One such memory, one that changed his life, happened a year after Rodriguez and his family moved from New York to Idaho. It was 1979, and he heard a song on the radio that hit somewhere deep.
"Hey, Joe, where you going with that gun in your hand ... It was Jimi Hendrix. I hadn't heard it in 10 or 12 years, but I knew that song-remembered hearing it in the Lincoln Tunnel-and I listened to that tape all weekend," he said. "After that, it was over. Forget it. Something really changed for me at that point. I was determined to figure out what Jimi was doing on the guitar." Rodriguez's current style is worlds away in the lush rhythms of Africa and Cuba and the dense melodies of Spain and South America, but he insists the influence is there.
While pursuing a degree in philosphy and literature at Bard College in New York, Rodriguez let music be secondary, or as he says, "hidden." Then he was asked to accompany a singer from Harlem in a student show.
"I kind of tore it up," he chuckled. "No one knew who I was, and after that everyone knew who I was."
Even as his skills developed, Rodriguez had no real sense of cultural identity, an element that now characterizes his music. It took the guidance of a great Spanish cellist named Luis Garcia Renart and a broken amplifier to wake him up to his own heritage.

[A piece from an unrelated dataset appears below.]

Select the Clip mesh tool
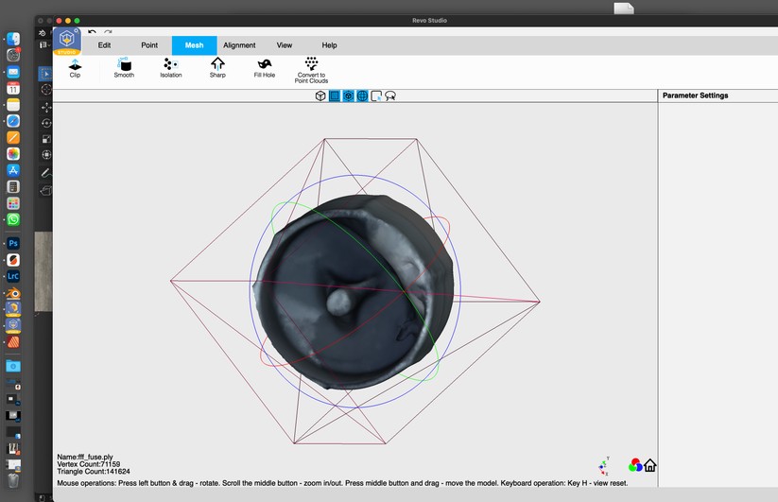The height and width of the screenshot is (502, 778). [x=75, y=65]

"[Garcia Renart] is responsible for my awakening; I just had to learn the techniques. Then my amp broke," Rodriguez said. "Someone loaned me a Spanish guitar, and I got into flamenco and learned the basics of Spanish classical. That's how it began-with a broken amp."
Rodriguez went on to study in Spain at the University of Salamanca and learned to speak the language. He began to understand and emulate morina, or the melancholic longing threaded throughout the regional shades of Spanish music.
"I had an affinity for the music, got into the feeling of it really easily. There was a blood connection, an innate understanding," Rodriguez said. From there, he began experimenting with everything from the indigenous Indian style to that of Africa, Puerto Rico, Cuba, Venezuela and Brazil, yet he doesn't write songs with a particular corner of the world in mind. "I write whatever the spirit gives. The hardest thing is showing up for the appointment," he said.
Many years later, Rodriguez is a career musician with an amazing repertoire. He has released two wonderful CDs, Guitarra de mi Alma and Dialogue, and gigs range from huge events at the Waldorf Astoria to engagements in exotic places like France and Egypt to regular demonstrations at the Brooklyn Public Library. He even plays weddings from time to time, remembering to be present and care about his music no matter where it's being played.
"If it doesn't move me it's not going to move anybody," he said, adding that projects like his current collaboration with African percussionist Hasan Bakr and teaching music to inner-city Latino kids feed the part of his soul that would like to just go through the motions sometimes. "Just to create something really positive that goes into peoples' hearts, not their heads-it's important now, that type of music," he said. "There's a lot of negativity out there, and I'm just trying to give a different message."
June 25, 6:30 p.m., FREE, Ann Morrison Park-Rodriguez plays with Vincent Miresse, Sally Tibbs and Kevin Kirk with Onomatopoeia as part of Hot Air, Cool Jazz.
June 26, 4-7 p.m., $25, Boise Yoga Center-Vinyasa yoga session followed by Miresse and Rodriguez.